32

The Exterminating Angel

A lugubrious El Greco horizon suffused with inky rain – a sudden flash of lightning darting across the sky, then a second one. The driver had mentioned a storm. It’s the kind of setting that lends itself to melodrama, she thought.

Under the low-hanging clouds the Villa Byzantine loomed, gloom-shrouded and desolate. More yews – thick and black and forbidding. Why did she keep noticing yews? Yews were said to be symbols of death.
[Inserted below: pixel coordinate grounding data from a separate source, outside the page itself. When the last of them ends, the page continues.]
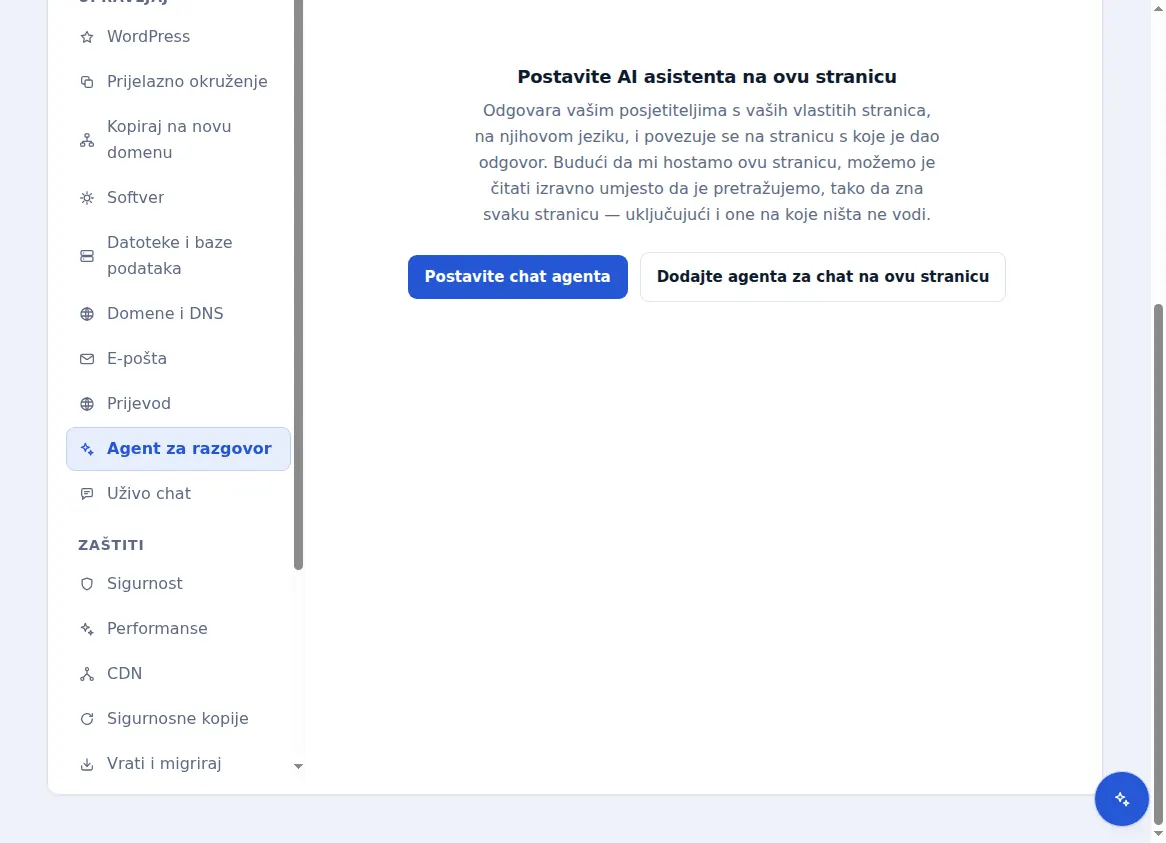Click the E-pošta envelope icon
1166x843 pixels.
[x=87, y=359]
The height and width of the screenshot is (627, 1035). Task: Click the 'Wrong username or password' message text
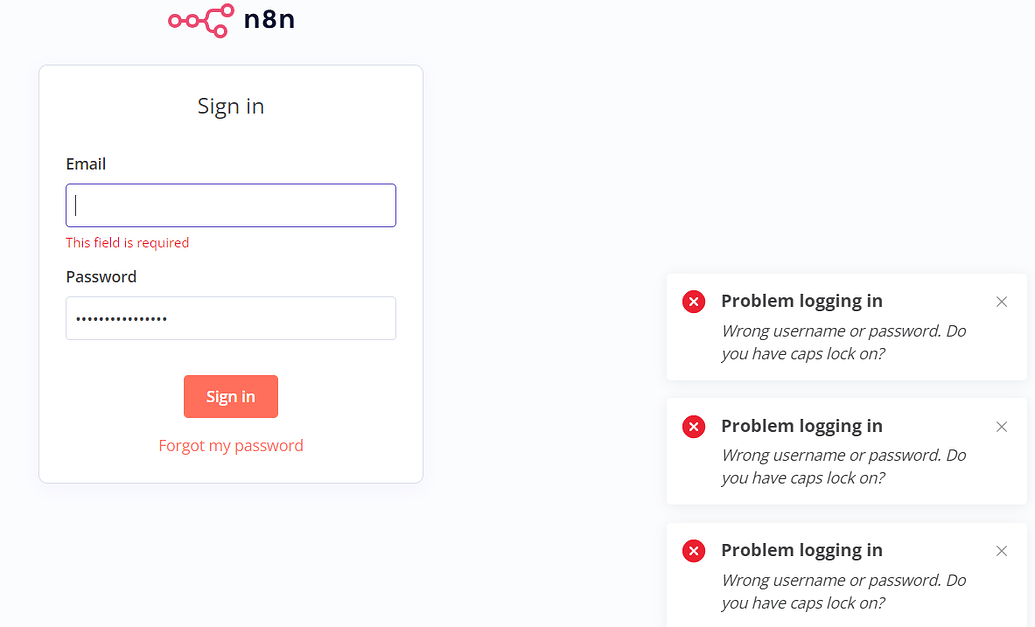coord(844,342)
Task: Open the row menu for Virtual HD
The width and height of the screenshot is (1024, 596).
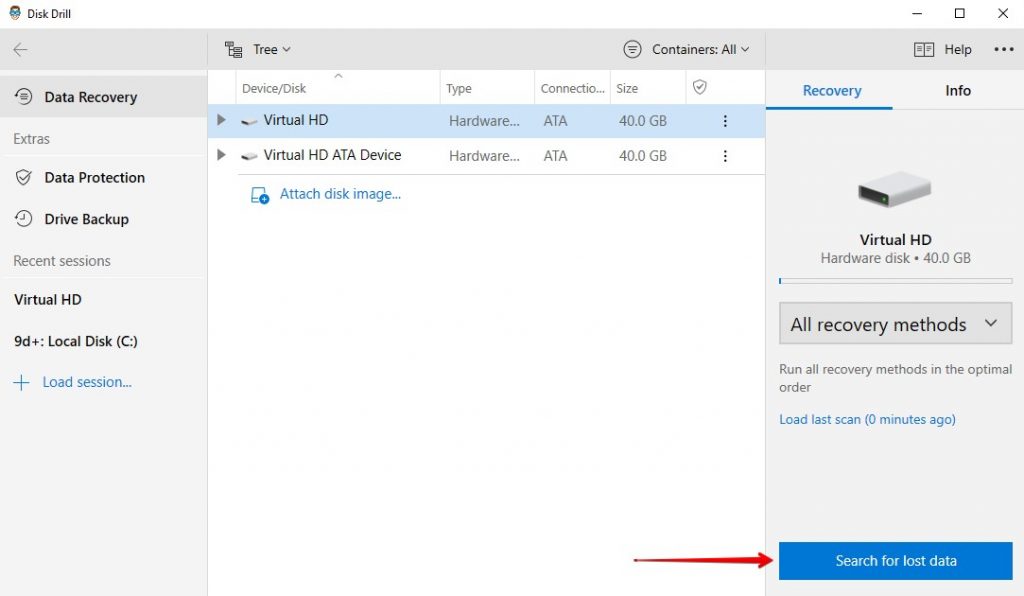Action: (725, 120)
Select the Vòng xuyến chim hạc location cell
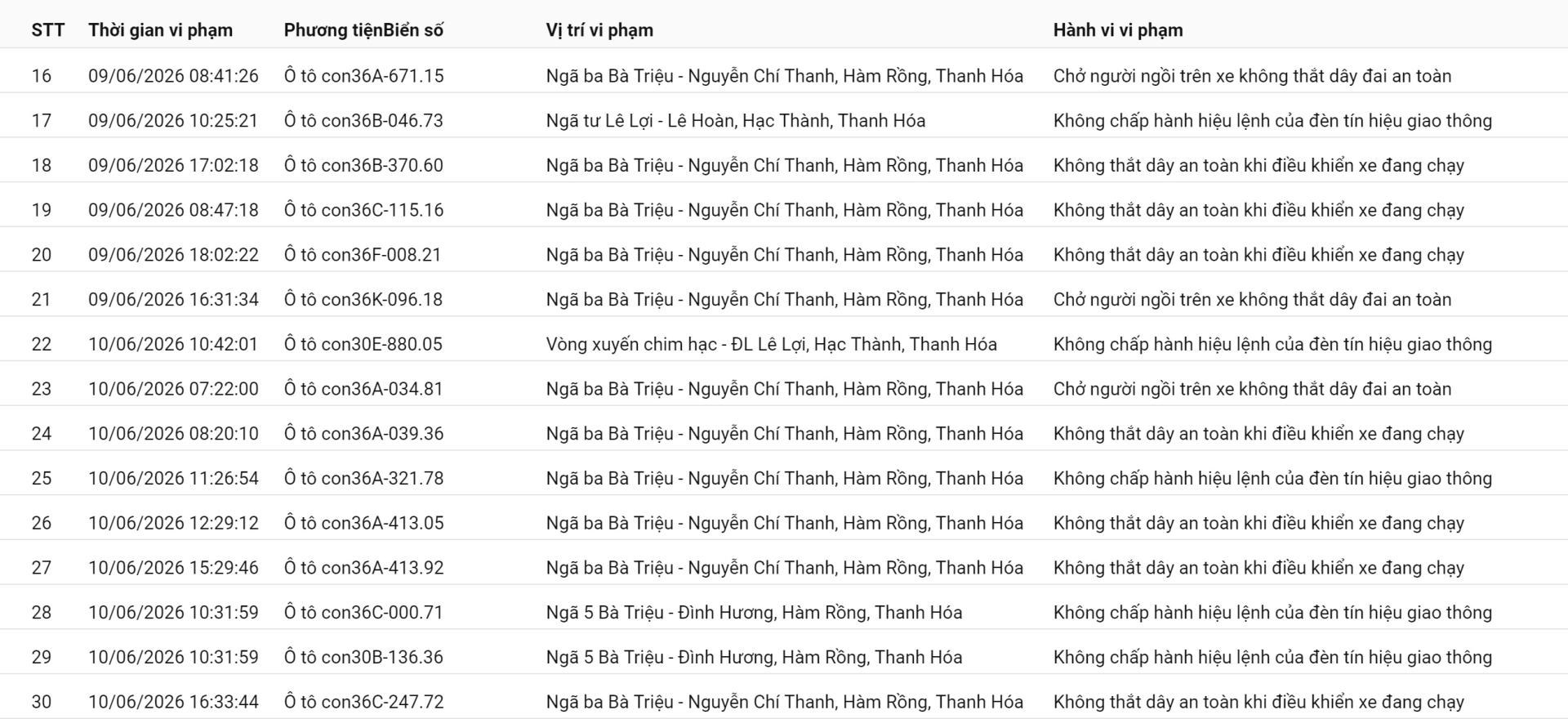The width and height of the screenshot is (1568, 719). (x=771, y=344)
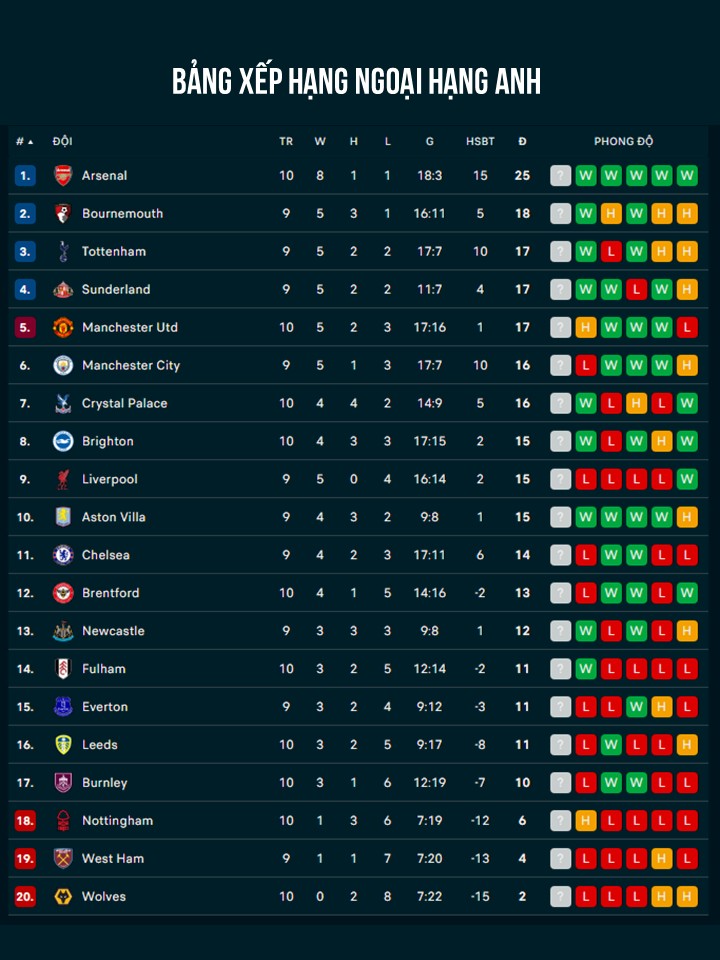Click Wolves' last orange H form badge
720x960 pixels.
pos(687,897)
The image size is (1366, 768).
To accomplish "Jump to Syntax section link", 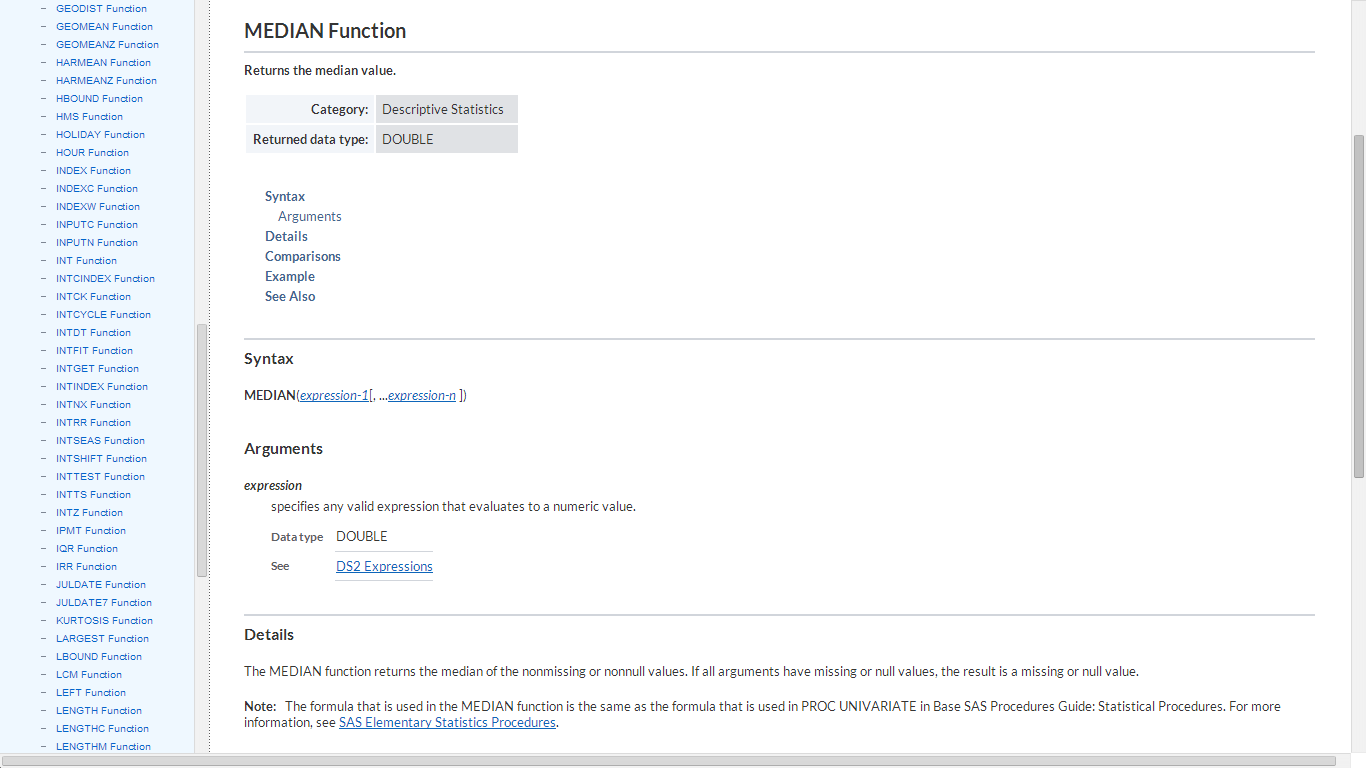I will click(285, 197).
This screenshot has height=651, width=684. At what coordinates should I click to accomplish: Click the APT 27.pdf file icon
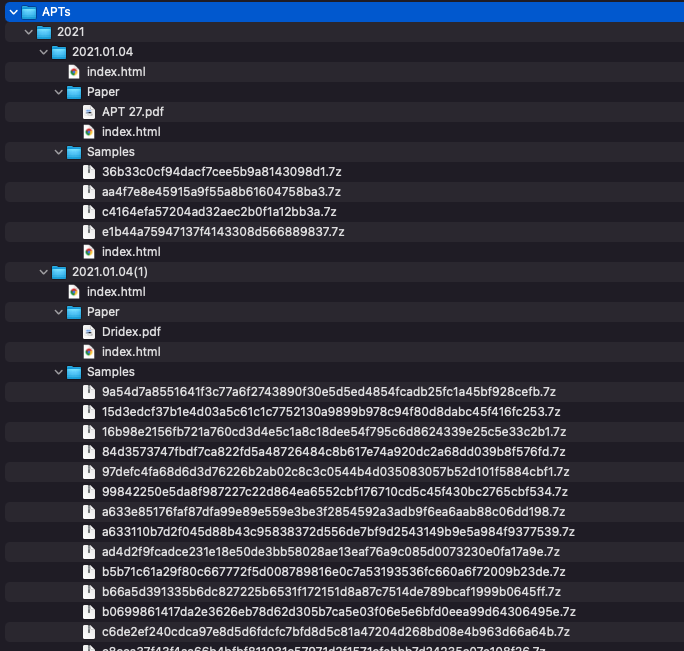(x=89, y=112)
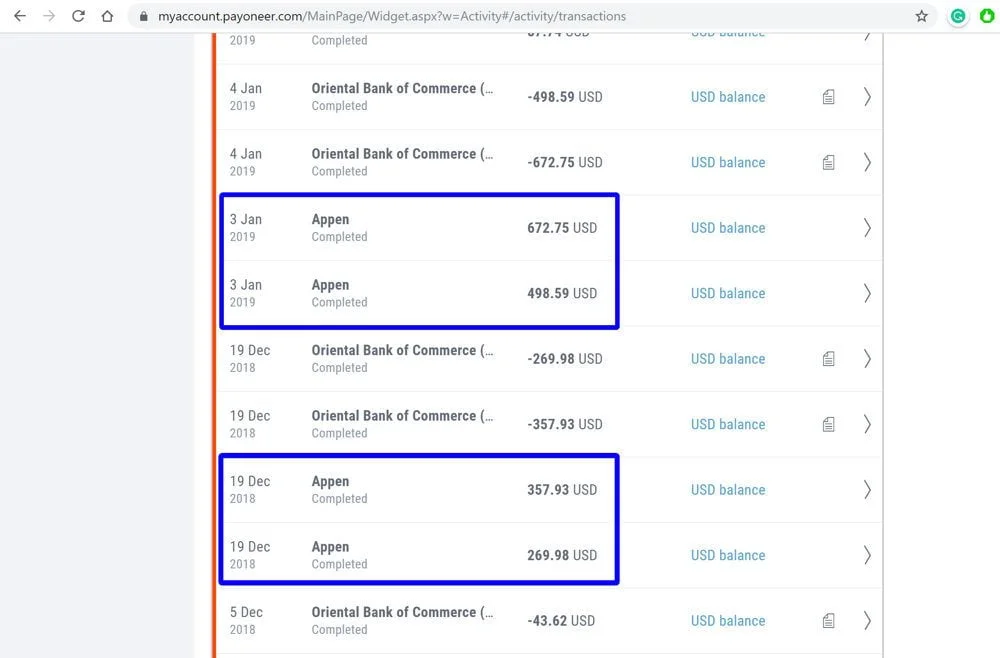Open invoice for 19 Dec -357.93 Oriental Bank transaction
Image resolution: width=1000 pixels, height=658 pixels.
coord(828,423)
An earlier splash of rain had soaked the fallen leaves into a paste of dark slush under her feet. Miss Hope exclaimed, ‘Oh dear, look at me. Up to my eyes in mud. People will think I have been playing catch-as-catch-can with pigs!’

Winifred Willard didn’t say a word. She stood by the front door, opened her handbag and took out the key. She had managed to have a replica made of one of Tancred’s keys – she’d never told him, but she didn’t think he would mind. No, of course he wouldn’t.

She unlocked the door and went in. She stood in the hall and breathed in the sweet smell of lavender, beeswax and pot-pourri. She smiled again, remembering those fifties American films. Honey, I’m home! It was always the husband who said it, the wife was invariably in the kitchen, baking a cake.

There was a clap of thunder. All the window panes rattled. Although it was only morning, the hall was dark. She didn’t really like this house. It had a certain – atmosphere. She wouldn’t have called it a happy house. No. The sooner Tancred got rid of it, the better.

‘Now this is what I want you to do. Please listen very carefully. I would be extremely grateful if you didn’t interrupt.’

Winifred had spoken with strange incisiveness. Happening to glance into the tall silver-framed mirror on the wall, she noted that Miss Hope’s face was now quite expressionless.

‘Would you stop for a moment, please?’

But Miss Hope didn’t stop. She pretended she hadn’t heard. It was clear that Miss Hope resented being told what to do. She was stubborn as a mule. They started going up the stairs.

The front door opened noiselessly and was shut at once.

(If she had glanced back over her shoulder Winifred would have seen the killer, but she didn’t.)

The killer stood in the shadow of the grandfather clock and listened as Winifred Willard proceeded to give instructions to Miss Hope.

‘Everything must disappear. Some of it is bona fide, which is a shame. I am sure you know that Tancred did have other sources of information, you were not the only one. I am talking about reliable sources, but it is all mixed up with your lies – so it is no good.’

(Talking to herself, the killer thought.)

‘Tancred will be so upset,’ Miss Hope bleated. ‘Can’t we keep some of it?’

‘I am afraid we can’t. There is no way round it,’ Winifred said. ‘Allow one rotten apple in – and the whole barrel is contaminated.’

‘Tancred will be devastated.’

‘Tancred will understand. It will be a shock at first, but he will understand. I will explain everything to him. What good are bogus biographies to anybody?’

‘Some people would read anything. Books with titles like Reheated Cabbage and Pregnant Widows.’

‘Should such people be encouraged?’ I don’t know why I am talking to her, Winifred thought.

‘Tancred will have a nervous breakdown.’

‘He won’t. Tancred is a young man. He is strong and resilient.’

The door to Pupil Room was open. The owl doorstop was in place, preventing the door from shutting. The doorstop was in the shape of an owl whose solemn bespectacled face, it suddenly struck Winifred, looked uncannily like that of Miss Hope.

Pupil Room was sunk in gloom. The curtains were half-drawn across the windows. The moment she entered, a flash of lightning lit the study with searchlight brilliance and while it lingered, dimming and brightening, for a split second too bright to look at, the inevitable thunder rolled and cracked.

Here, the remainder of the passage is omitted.